Aujourd'hui encore, la mosquée d'Amr Ibn al-As occupe une place centrale dans le cœur des Égyptiens. Elle demeure un lieu vivant où la foi, l'apprentissage et la solidarité continuent de s'épanouir, perpétuant ainsi l'héritage de celui qui apporta l'islam sur les rives du Nil.
La mosquée d'Amr Ibn al-As demeure aujourd'hui un pilier incontournable du patrimoine islamique égyptien. Malgré les siècles écoulés depuis sa fondation, ce monument conserve une place privilégiée dans l'identité religieuse et culturelle du Caire.
En effet, cette mosquée incarne la continuité historique de la présence musulmane en Égypte. Témoin silencieux de quatorze siècles d'histoire, elle représente le lien tangible entre l'époque de la conquête et l'Égypte contemporaine. Chaque pierre de l'édifice actuel, bien que maintes fois remaniée, raconte l'évolution de la spiritualité islamique sur le sol africain.
Par ailleurs, son influence s'étend bien au-delà de son rôle religieux. Centre d'enseignement traditionnel, elle perpétue les méthodes de transmission du savoir islamique qui ont façonné des générations d'érudits égyptiens. Les cercles d'étude qui s'y tiennent régulièrement maintiennent vivante cette tradition séculaire.
Néanmoins, c'est surtout pendant les célébrations religieuses que son statut unique se manifeste pleinement. La ferveur populaire qui l'anime durant les grandes fêtes islamiques témoigne de son importance inaltérée dans la vie spirituelle égyptienne.
Un héritage vivant
Ainsi, la mosquée d'Amr Ibn al-As n'est pas un simple vestige archéologique. Elle demeure un organisme vivant où la foi, l'histoire et la culture s'entrelacent quotidiennement, faisant d'elle le véritable cœur battant du Caire islamique.
Q1. Quelle est l'importance historique de la mosquée d'Amr Ibn al-As ?
La mosquée d'Amr Ibn al-As est le premier édifice islamique construit en Afrique en 642. Elle marque le début de la présence musulmane en Égypte et reste un symbole important de l'histoire islamique du continent.
Q2. Comment la mosquée a-t-elle évolué au fil du temps ?
Initialement modeste, la mosquée a connu de nombreuses transformations.

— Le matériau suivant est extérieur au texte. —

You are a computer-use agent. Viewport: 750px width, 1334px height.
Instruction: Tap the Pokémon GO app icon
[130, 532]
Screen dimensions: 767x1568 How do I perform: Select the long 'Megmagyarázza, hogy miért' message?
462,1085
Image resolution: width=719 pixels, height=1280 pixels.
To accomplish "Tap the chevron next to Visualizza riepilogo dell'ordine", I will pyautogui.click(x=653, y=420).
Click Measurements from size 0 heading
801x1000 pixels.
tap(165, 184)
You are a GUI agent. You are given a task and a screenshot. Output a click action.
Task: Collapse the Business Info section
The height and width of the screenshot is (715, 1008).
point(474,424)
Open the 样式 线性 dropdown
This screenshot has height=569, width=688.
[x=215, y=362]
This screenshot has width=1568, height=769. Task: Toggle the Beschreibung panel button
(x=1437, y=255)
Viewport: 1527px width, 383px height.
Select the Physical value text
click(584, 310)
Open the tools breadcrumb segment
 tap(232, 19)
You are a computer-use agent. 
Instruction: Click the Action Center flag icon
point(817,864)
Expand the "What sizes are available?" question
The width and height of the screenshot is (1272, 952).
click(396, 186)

Elle a été agrandie, reconstruite et restaurée à plusieurs reprises au cours des siècles, notamment après des incendies et des tremblements de terre. Aujourd'hui, peu d'éléments de la structure originale subsistent.
Q3. Quel rôle la mosquée a-t-elle joué au-delà de sa fonction religieuse ?
Au-delà d'être un lieu de culte, la mosquée a servi de centre administratif, judiciaire et éducatif pour la communauté musulmane. Elle a accueilli des cercles d'enseignement, une bibliothèque et a même fonctionné comme un tribunal à certaines périodes.
Q4. Pourquoi la mosquée est-elle particulièrement importante pendant le Ramadan ?
Pendant le Ramadan, la mosquée accueille plus d'un million de fidèles lors de la Nuit du Destin. Elle est également un lieu de retraite spirituelle et de prières spéciales, renforçant son rôle central dans la vie spirituelle des musulmans égyptiens.
Q5. Comment la mosquée d'Amr Ibn al-As reste-t-elle pertinente aujourd'hui ?
Malgré les siècles écoulés, la mosquée demeure un pilier du patrimoine islamique égyptien. Elle incarne la continuité historique de l'islam en Égypte, maintient des traditions d'enseignement et reste un lieu vivant de foi et de culture, faisant d'elle le cœur du Caire islamique.